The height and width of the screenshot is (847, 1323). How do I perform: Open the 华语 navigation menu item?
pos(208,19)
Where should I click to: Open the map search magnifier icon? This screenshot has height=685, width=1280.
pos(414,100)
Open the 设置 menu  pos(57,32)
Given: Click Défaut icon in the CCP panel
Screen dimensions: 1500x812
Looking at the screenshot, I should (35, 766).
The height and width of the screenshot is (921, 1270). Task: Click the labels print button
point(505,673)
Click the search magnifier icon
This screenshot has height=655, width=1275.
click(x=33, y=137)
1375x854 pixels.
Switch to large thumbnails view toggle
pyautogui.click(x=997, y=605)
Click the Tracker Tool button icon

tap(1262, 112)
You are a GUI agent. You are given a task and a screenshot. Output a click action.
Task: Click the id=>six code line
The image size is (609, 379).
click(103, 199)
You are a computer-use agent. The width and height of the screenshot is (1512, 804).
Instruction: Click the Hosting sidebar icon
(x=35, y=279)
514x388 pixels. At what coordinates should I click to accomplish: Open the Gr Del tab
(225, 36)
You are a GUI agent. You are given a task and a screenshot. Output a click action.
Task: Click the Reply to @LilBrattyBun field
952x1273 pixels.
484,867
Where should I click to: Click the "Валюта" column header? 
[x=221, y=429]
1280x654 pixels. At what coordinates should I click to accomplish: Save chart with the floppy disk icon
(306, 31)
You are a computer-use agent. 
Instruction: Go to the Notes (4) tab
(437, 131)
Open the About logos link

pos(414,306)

+-------+

What is expected » Each line in the data where the string "computer" occurs should be identified and copied.

The answer »
You are a computer-use agent. The width and height of the screenshot is (1512, 804).
You are a computer-use agent. 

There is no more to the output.